By the way, to change the subject, I'm in the process of writing a book on pasta in all its forms and ragù and pasta sauces. Got the contract just recently. It's a vast subject. The next tome is going to be on 'Street Food', but the research on that is going to be much much wider.

Wish me luck!

di reston


Enough is never as good as a feast     Oscar Wilde


----------



## larry_stewart (Mar 4, 2017)

I don't think people are doing it out of malice or bad intentions, I think its a combination of the ignorance of the people doing it, playing on the ignorance on everyone else.  Also a marketing ploy playing on the ignorance of people to sell their product. recepies.

Throw chopsticks in a picture, serve it on a banana leaf  and all of a sudden its Asian, or maybe even ' authentic' Asian cuisine.  Few people are going to check the facts.  

Unfortunately, those who are most familiar with what legitimately is Asian seem to either be offended, or question the validity of the articles, recipes ...

I like the one part of the article where someone posted a video on the proper way to eat Pho,  and someone replied ' I guess us Asians have been eating it wrong for generations'.

And after that comment, they took the video down.

I thought that was a great comment to make them look like an ass.

I personally don't take offense to it, but who am I to say anything ( especially in this case cause Im not Asian).  I'm also not an expert in food origen, and I don't travel much , so to me authentic ethnic food is what I order at whatever ethnic restaurant I happen to be in ( which makes me ignorant to what many of the true facts).  

That being said, I'm also smart enough to do my research ( hopefully from reliable sources) before I would claim anything as being authentic.  I would never put my name on anything if I didnt do my homework first.

Just my opinion.


----------



## larry_stewart (Mar 4, 2017)

In addition to what I said,  If someone made a dish, tossed a piece of Matzoh and a dill pickle on it and claimed it to be authentic Jewish cuisine.  I would not take it personally at all. Id laugh at the ignorance, gobble up the pickle as fast as I could and ask for more.

I think adding regional ingredients to a dish can make it appear more authentic.  But even authenticity, there are so many different variations of so many dishes even in the country of their origins.


----------



## di reston (Mar 4, 2017)

When I was a girl, my father used to take us to Liverpool's Chinese quarter for a Chinese meal. The menu was very limited - Sweet and Sour pork, fried rice and a few other 'Chinese' dishes. The world has moved on a great deal since then. The simple menu was clearly devised to do dishes that, back in the early 1960's, were considered exotic. The same was true of Indian restaurants - limited menu, plain rice, the restaurant interior decorated to represent and exotic place to be, and experience for first-time customers who had hardly any knowledge of Indian food. How the world has changed!
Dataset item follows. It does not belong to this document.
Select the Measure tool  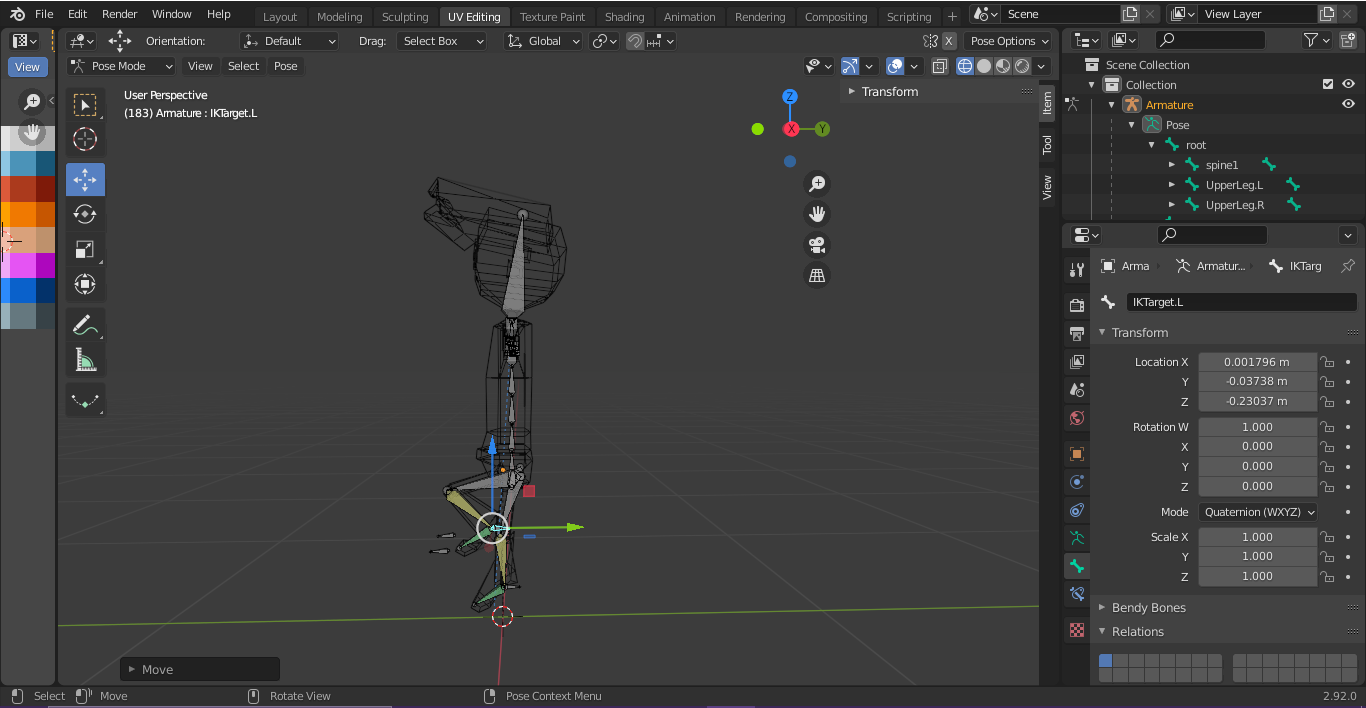85,360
The restrictions that applied then, to a certain extent still apply now - because when people emigrate to another part of the world, they have to make do with the ingredients they can get hold of. So things change. It may well be that these introductions to a new culture were the start of globalisation. Immigrants applying for the citizenship of the new country they had settled in being one of the first signs. How the world has changed: global travel, goods being sold world wide, innovative dishes being produced in the best possible way to be similar to the tradional recipes used in the country of origin - 'fusion' cookery at its best. 'Tis said that chicken tikka masala was the result of a chef (some say in Birmingham UK, others say in Scotland), and is not truly Indian. But here we get to the polemic of 'what is truly Indian'. Does it mean that if you leave India and set up home abroad, the food you produce isn't properly Indian?


di reston


Enough is never as good as a feast     Oscar Wilde


----------



## Steve Kroll (Mar 4, 2017)

I think people need to stop with all the feigned indignation. No matter what you do, someone, somewhere is going to be upset about it. I also take issue with the people who write stories like the one linked above, where the only goal is to try and dredge up a reaction from someone.

It would be more useful to channel one's outrage toward the things in life you really should be outraged about. Food photography isn't one of those things. 
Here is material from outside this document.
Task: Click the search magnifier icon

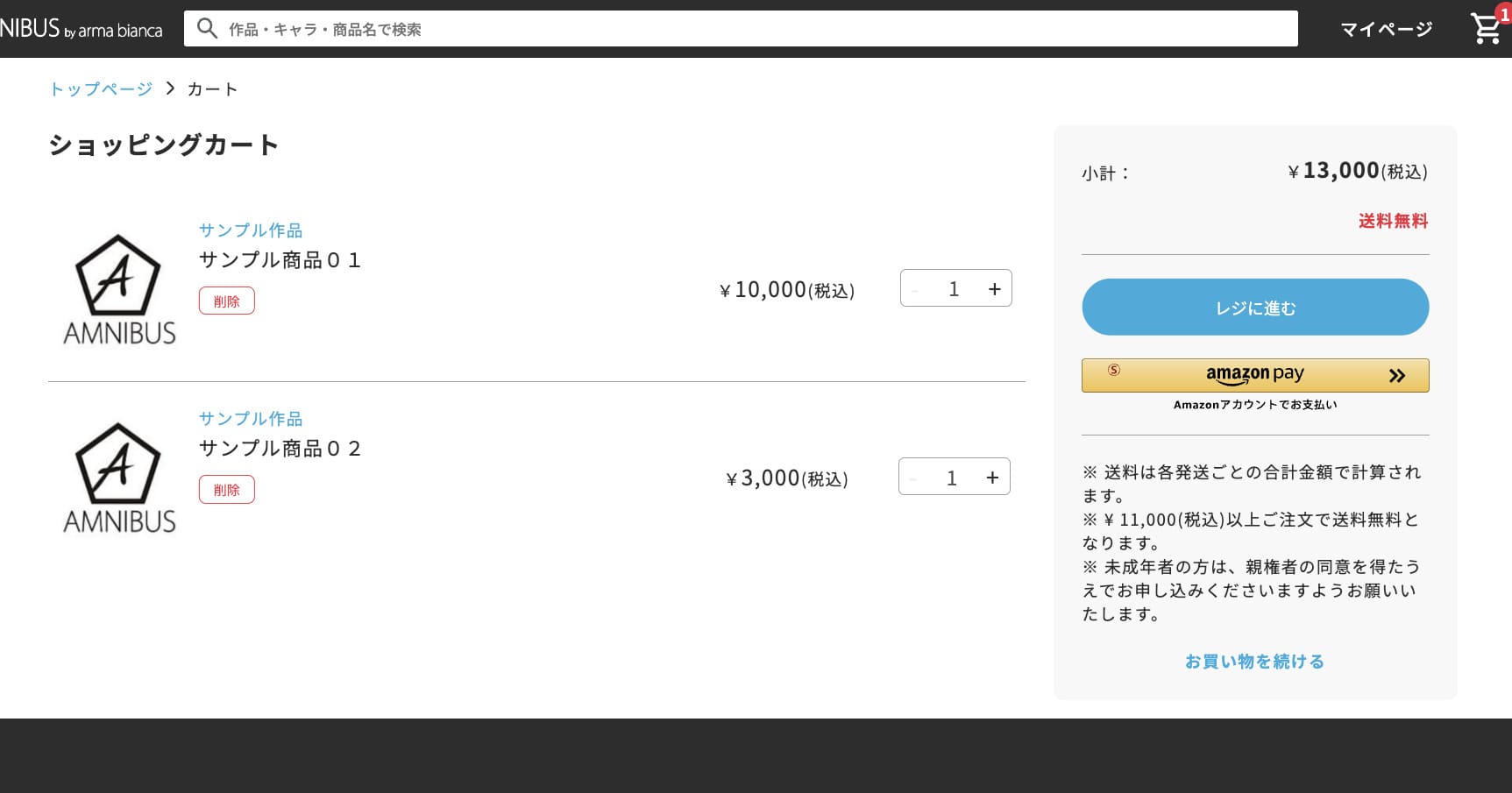Action: point(207,29)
Instead, maybe focus some of that energy into something positive, like helping someone who doesn't have the means to put food on the table at all.


----------



## larry_stewart (Mar 4, 2017)

Steve Kroll said:


> I think people need to stop with all the feigned indignation. No matter what you do, someone, somewhere is going to be upset about it. I also take issue with the people who write stories like the one linked above, where the only goal is to try and dredge up a reaction from someone.
> 
> It would be more useful to channel one's outrage toward the things in life you really should be outraged about. Food photography isn't one of those things.
> 
> Instead, maybe focus some of that energy into something positive, like helping someone who doesn't have the means to put food on the table at all.



I agree 100%
The only thing that annoys me ( although according to my wife, everything annoys me), is when people claim to be an expert in a certain cuisine, but then do or say something that is just not factual.
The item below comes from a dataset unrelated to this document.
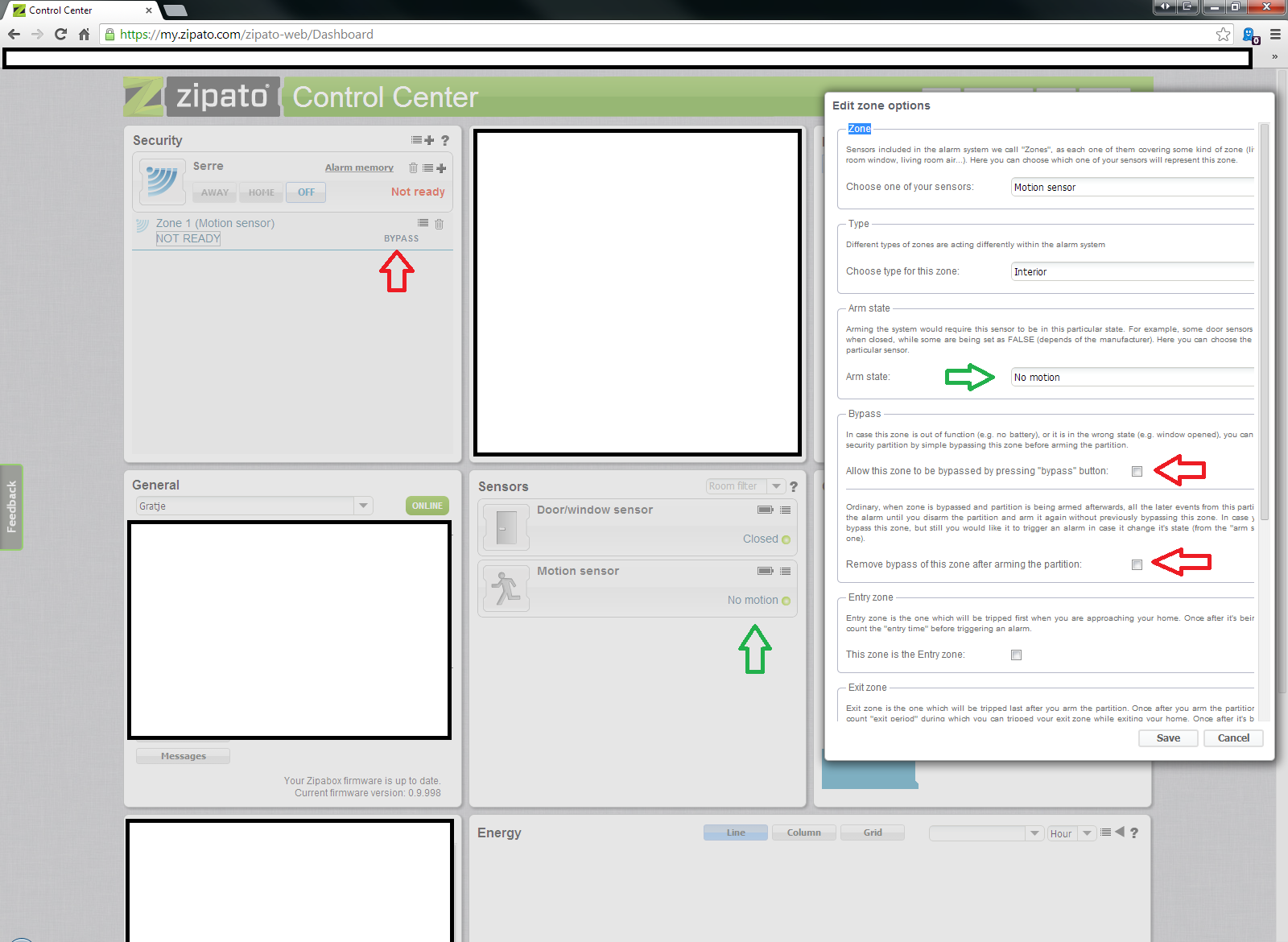The width and height of the screenshot is (1288, 942).
Task: Click the Arm state 'No motion' field
Action: [x=1131, y=377]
Do I really care, not really, but if you claim to be an expert, at least do some research ( from reliable sources)  to back your claims up.

That being said, as long as it tastes good, and the recipe is printed accurately, what do I care.  Odds are Im going to change it up myself after I made it a few times.


----------



## di reston (Mar 4, 2017)

I'm sorry you were offended Steve - and I have to say 1) I think you missed the point of what I was trying to say, with all due respect. 2) My point was NOT intended to offend. 3) I am ALWAYS aware of the fact that there are millions of people who have difficult lives - while this is not really part of this thread, I have to tell you that I support quite a few charities that help people who are far less fortunate than I am - the charities range from help for disabled people to refugees, to food parcels for people here who are going through hard times. I am more than aware of the privileges I have in my own personal life. These things I do are not part of DC, so I never talk about them with anyone in the NG: I am a practising Christian, and I take it very much amiss that you you should make spurious assumptions about someone who sticks to the rules of the NG and doesn't like to make public on any scale the things I do to help people less fortunate than I am. You completely misread me.


di reston       Enough is never as good as a feast     Oscar Wilde


----------



## Steve Kroll (Mar 4, 2017)

di reston said:


> I'm sorry you were offended Steve - and I have to say 1) I think you missed the point of what I was trying to say, with all due respect. 2) My point was NOT intended to offend.


Huh? Um.... I'm not offended. That's my point. I'm telling you my opinion of the article. Isn't that what you wanted... a discussion?


----------



## GotGarlic (Mar 4, 2017)

Di, I think Steve was referring to the writer of the article you posted, not to you personally.


----------



## Steve Kroll (Mar 4, 2017)

GotGarlic said:


> Di, I think Steve was referring to the writer of the article you posted, not to you personally.



Correct.


----------



## tenspeed (Mar 4, 2017)

The author of the article on BBC News clearly does not understand what racism is.  According to the Oxford dictionary:

"_Prejudice, discrimination, or antagonism directed  against someone of a different race based on the belief that one's own  race is superior._"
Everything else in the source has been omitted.